I looked for a recipe for flax seed croissants, but couldn’t find one. So this is a recipe I came up with to incorporate the flax seed into the croissant.
If you want a basic croissant recipe I have one here.
Flax Seed Croissants
3 cups of all purpose flour
1/2 cup of flax seeds (and a little more for decorating)
1 1/3 cup milk slightly warmed.
2 1/4 tsp yeast
1 1/2 cups + 2 Tbs butter
1 Tbs sugar
1 egg (for the wash)
Cut the 1 1/2 cups of butter into 2 cm slices and arrange into a square in between 2 pieces of saran wrap. Using a rolling pin, press and roll the pieces of butter together till you have a uniform 8x8” square. Place in the fridge to chill.
Melt the other 2 Tbs of butter and let cool while you do the next few steps. In a spice grinder or food processor grind the flax seed with a tablespoon of the flour until mostly uniform (I couldn’t get it all to grind down to a flour in my food processor), then mix in with the regular flour.
Combine the yeast, milk, sugar and melted butter together and then add the flour. Knead for 3 minutes or until a rough, sticky ball is formed. Cover and let rest for at least 1 1/2 hours, or until doubled in size.
On a floured surface, roll out the dough to 16x8.5”. Place the chilled butter square in the center of the dough and seal it inside. Carefully roll the dough out again and do an envelope fold, and then repeat this step 3 more times, rotating the dough each time and rolling it out to a 8x16”. If the dough seems to be a little elastic-y, let it rest in the fridge for 10 minutes before continuing. The last time you fold and roll out the dough roll it out to just 8X8, wrap your dough in plastic wrap and place in the fridge overnight.
The next morning, roll out the dough to 16x8” and cut the dough into triangles.

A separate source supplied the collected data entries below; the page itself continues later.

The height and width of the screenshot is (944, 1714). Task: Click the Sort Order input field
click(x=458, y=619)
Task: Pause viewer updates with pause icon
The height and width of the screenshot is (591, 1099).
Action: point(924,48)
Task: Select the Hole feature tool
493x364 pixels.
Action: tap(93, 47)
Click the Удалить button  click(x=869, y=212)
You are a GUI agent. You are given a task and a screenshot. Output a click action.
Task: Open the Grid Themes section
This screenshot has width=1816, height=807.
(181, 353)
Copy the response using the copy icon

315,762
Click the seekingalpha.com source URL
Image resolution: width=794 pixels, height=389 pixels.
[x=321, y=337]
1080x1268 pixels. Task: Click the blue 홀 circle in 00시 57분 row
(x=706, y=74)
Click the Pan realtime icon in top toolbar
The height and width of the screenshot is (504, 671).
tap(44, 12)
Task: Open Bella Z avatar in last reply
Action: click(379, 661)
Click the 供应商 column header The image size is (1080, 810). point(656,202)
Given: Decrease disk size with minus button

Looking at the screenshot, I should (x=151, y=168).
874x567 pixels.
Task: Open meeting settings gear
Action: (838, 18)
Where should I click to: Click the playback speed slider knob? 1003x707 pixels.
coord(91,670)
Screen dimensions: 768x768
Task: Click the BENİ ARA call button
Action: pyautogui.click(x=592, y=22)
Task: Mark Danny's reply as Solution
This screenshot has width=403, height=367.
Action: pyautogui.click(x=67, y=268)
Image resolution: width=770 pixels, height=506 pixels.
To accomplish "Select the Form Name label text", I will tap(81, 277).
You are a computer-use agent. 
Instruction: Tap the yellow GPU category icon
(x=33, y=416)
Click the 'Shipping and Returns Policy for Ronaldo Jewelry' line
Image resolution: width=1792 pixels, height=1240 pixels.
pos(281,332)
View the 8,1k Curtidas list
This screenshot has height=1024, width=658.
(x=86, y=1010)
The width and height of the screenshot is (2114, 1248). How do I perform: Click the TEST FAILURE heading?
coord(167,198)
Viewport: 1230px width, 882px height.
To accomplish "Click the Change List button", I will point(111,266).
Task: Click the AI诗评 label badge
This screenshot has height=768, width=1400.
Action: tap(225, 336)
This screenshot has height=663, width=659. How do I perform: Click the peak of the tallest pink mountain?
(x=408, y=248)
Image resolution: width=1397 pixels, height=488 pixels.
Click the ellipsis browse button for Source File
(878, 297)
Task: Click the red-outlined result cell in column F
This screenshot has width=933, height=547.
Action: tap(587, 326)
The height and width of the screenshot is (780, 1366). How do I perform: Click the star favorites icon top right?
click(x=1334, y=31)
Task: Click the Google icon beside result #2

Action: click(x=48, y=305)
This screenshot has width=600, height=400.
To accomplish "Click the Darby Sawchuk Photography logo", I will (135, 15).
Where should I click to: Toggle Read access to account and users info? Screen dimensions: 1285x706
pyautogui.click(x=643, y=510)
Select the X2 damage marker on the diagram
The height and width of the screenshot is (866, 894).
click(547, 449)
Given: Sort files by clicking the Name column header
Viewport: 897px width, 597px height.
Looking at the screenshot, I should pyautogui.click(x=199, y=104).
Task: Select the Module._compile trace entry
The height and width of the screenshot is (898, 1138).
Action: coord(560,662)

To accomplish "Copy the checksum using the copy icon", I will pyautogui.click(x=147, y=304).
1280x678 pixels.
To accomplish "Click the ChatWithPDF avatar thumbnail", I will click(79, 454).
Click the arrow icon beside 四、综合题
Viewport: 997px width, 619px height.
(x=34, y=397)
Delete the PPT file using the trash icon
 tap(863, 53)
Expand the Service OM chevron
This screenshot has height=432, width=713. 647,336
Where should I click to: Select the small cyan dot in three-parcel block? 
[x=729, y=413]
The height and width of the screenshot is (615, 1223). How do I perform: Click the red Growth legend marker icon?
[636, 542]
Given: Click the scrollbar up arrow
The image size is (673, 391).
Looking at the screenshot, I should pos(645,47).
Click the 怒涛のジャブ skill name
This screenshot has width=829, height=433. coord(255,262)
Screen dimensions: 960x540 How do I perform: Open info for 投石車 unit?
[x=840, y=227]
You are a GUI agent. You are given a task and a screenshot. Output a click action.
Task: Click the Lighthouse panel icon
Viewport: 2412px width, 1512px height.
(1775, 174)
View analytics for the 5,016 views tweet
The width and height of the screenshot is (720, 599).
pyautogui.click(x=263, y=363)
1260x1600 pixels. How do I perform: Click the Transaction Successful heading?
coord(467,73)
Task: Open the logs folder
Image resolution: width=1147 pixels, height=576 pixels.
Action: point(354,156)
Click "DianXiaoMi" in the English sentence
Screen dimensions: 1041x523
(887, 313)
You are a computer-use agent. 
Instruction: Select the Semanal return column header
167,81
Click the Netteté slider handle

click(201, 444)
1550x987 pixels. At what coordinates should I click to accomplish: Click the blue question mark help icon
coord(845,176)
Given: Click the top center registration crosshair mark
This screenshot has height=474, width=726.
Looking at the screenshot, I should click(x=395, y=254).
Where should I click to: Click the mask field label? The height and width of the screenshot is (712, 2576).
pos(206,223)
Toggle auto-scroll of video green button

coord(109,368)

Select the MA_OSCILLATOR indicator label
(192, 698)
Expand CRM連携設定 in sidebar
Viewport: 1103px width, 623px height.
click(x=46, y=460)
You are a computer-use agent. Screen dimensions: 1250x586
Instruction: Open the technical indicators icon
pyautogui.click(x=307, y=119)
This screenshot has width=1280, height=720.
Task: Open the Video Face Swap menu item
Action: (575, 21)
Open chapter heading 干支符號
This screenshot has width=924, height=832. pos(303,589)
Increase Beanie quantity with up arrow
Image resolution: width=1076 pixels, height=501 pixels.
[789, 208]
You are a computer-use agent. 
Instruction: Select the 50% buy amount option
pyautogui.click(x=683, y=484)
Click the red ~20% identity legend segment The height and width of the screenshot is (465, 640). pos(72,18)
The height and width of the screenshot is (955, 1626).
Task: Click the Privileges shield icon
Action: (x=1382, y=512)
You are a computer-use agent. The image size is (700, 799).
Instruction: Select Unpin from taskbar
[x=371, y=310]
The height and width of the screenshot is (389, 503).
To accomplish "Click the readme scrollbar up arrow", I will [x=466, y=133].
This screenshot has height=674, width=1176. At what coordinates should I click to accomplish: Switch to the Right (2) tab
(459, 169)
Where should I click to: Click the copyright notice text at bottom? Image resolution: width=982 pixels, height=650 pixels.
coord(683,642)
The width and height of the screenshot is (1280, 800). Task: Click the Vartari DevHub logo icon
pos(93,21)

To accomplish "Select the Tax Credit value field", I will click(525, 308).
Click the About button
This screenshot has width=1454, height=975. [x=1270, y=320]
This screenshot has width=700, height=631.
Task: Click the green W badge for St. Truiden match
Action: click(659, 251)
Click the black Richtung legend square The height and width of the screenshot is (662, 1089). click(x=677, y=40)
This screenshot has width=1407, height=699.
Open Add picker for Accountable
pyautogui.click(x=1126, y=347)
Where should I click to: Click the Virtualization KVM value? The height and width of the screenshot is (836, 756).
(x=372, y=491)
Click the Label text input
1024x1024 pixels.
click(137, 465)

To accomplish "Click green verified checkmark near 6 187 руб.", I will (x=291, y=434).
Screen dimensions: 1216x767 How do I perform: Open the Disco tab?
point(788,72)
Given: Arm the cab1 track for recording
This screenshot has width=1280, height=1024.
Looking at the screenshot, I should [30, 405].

Roll the dough into crescents from the wide side of the triangle to the tip and place on baking sheets. Let the croissants proof for about 2 1/2 hours.
Preheat the oven to 375°F. Whisk the egg and brush each croissant with it for the glaze. Sprinkle a little bit of flax seed on each croissant as garnish.
Bake the croissants in the oven for about 25-35 minutes or until golden.
Total Time: About 5 hours + 24 hour for the dough to rest over night.
I said this in the last post I did the other week, but I wanted to say it again. I will try to post as much as I can, but it’s going to be sporadic due to my (amazing) new job. If you wan to see what I’m baking at work please follow me on instagram! Where you’ll also find a lot of pictures of my chickens.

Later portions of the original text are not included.